During the next 10 years Ehrlich worked at Professor Frerichs' clinic at the Charite Hospital in Berlin.When Ehrlich heard of Robert Koch's discovery of the tubercle bacillus, he devised staining methods for this bacillus. Over the course of these years at Frerichs' clinic, he published more than 40 papers and his first book, Oxygen Requirements of the Organism.
Ehrlich contracted tuberculosis, and went with his wife to Egypt to recuperate for two years. He returned to Berlin in 1889 and set up a little private laboratory to pursue his own ideas. Robert Koch soon offered him a place in his newly founded Institute for Infectious Diseases. During this period Ehrlich studied bacteriology and tried to learn more about the special affinities of certain chemical compounds to parts of bacterial and cellular protoplasm.He met Emil von Behring who had discovered specific immune substances in the blood serum of animals infected with diphtheria or tetanus bacilli. When Behring had difficulties in producing clinically reliable antisera, Ehrlich developed methods to produce higher effective titers and a reliable means of measurement in units which are still valid. Ehrlich also formulated his "side chain theory" to explain the phenomenon of specific affinities between toxins and antitoxins.

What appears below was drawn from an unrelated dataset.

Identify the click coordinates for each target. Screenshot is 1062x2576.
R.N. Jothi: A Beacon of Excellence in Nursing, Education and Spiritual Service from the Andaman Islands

In 1896 Ehrlich was invited to become director of the new State Institute for the Investigation and Control of Sera in Berlin-Steglitz. Ehrlich so impressed the Director of the Prussian Ministry of Education and Medical Affairs, he and the Lord Mayor of Frankfurt-am-Main founded a large Institute of Experimental Therapy at Frankfurt/Main. In 1899 he took charge of the new Institute and made most of his greatest discoveries and contributions in the last 16 years of his life. In 1904 he produced trypan red which was effective against trypanosomes, especially those causing sleeping sickness.

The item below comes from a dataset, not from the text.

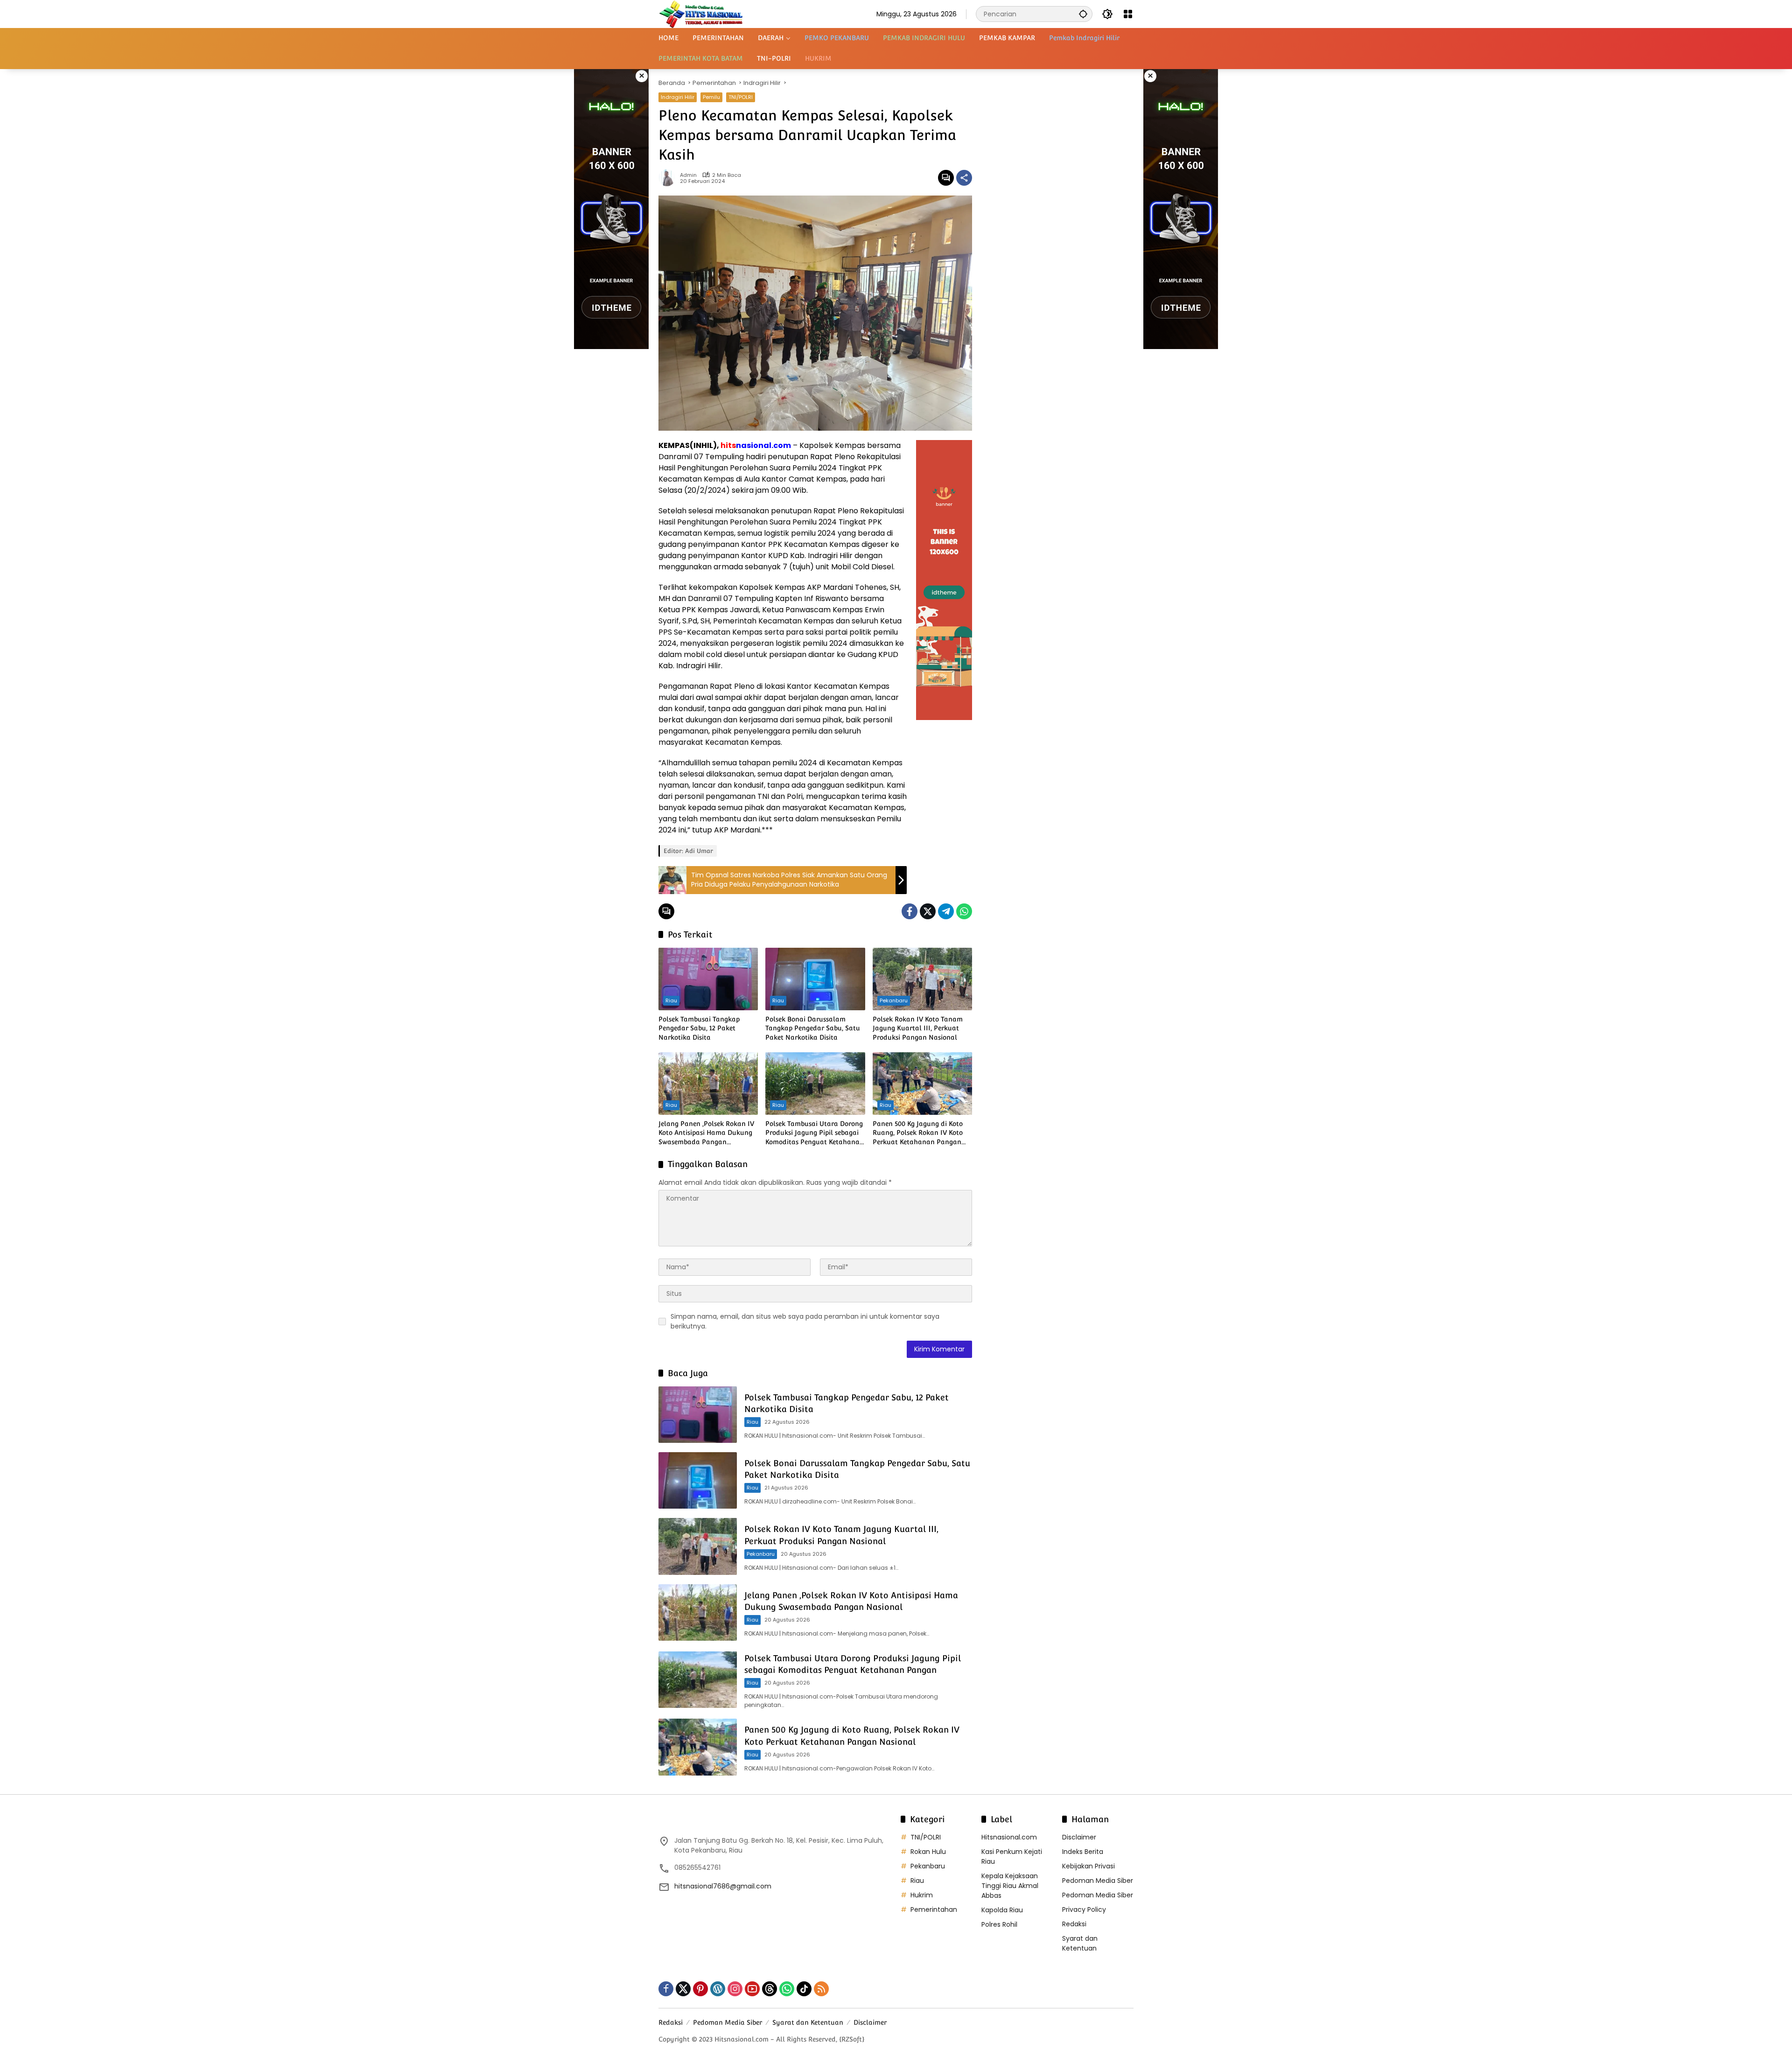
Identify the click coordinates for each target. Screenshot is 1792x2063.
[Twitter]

When Thomas and Breinl discovered atoxyl and found it to be effective against trypanosomes, but highly toxic to the optic nerve, Ehrlich directed his efforts toward finding a more effective but less toxic derivative. In 1906 Ehrlich and his staff produced their 418th preparation, arsenophenylglycin, a most potent substance against tropical diseases caused by trypanosomes.
Ehrlich tested his arsenical preparations on animals infected with the spirochete that causes syphilis. Dr. Hata came to work in Ehrlich's laboratory, infecting rabbits with syphilis, testing compounds for its effects on infected rabbits. One compound, 606, was eventually given to clinical investigators for trial on patients.
A doctor from St. Petersburg Hospital reported that 606 (Salvarsan) cured patients with relapsing fever, and Dr. Schreiber from the City Hospital at Magdeburg described the first successful syphilitic treatment. Ehrlich promoted intravenous injection to avoid local reactions and worked with all of his energy to perfect a safe therapy.
He had many outstanding investigators work in his laboratories or visit him, and among the many honors he shared the Nobel Prize for Medicine with Metchnikoff in 1908. Slander, libel, and anxiety about the "madness of the war in 1914" saddened his last years. An early death following two strokes in 1915 interrupted most fertile life and his further research in chemotherapy.